____ DATA

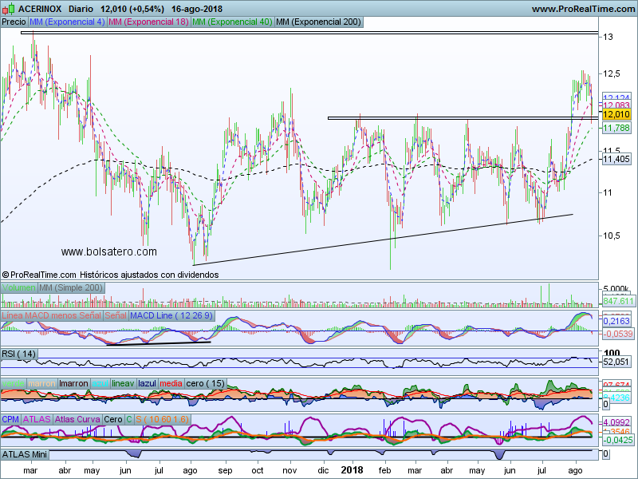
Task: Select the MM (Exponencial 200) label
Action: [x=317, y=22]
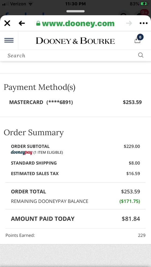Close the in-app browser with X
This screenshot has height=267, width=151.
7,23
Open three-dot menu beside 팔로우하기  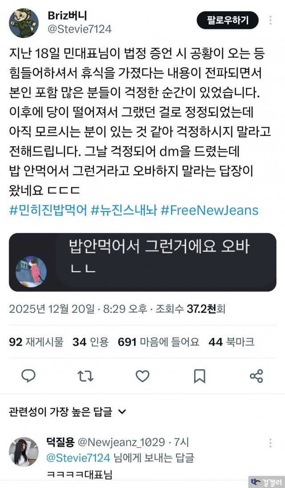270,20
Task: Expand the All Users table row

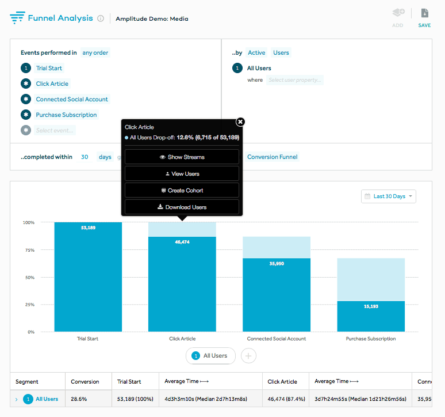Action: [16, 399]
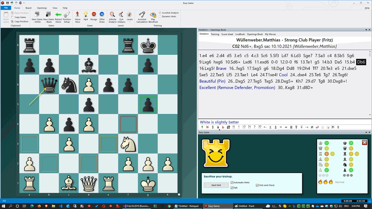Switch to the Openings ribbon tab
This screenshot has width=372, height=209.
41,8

________
____ DATA

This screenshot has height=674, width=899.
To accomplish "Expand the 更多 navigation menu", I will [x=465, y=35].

________
____ DATA

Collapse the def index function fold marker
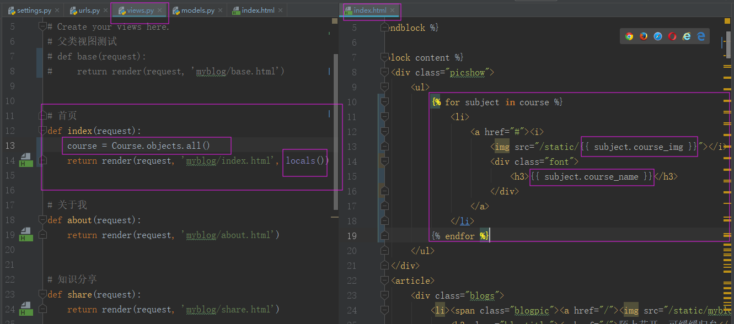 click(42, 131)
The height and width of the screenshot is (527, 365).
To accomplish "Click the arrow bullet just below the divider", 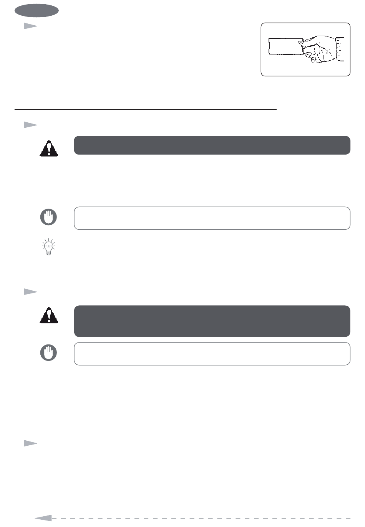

________

Repeat the lines above exactly, beginning with the one containing "The height and" and finishing with the one containing "the arrow bullet". No pictures belong in the copy.

▶ [RESULT OF THIS EXERCISE]:
The height and width of the screenshot is (527, 365).
To accomplish "Click the arrow bullet just below the divider", 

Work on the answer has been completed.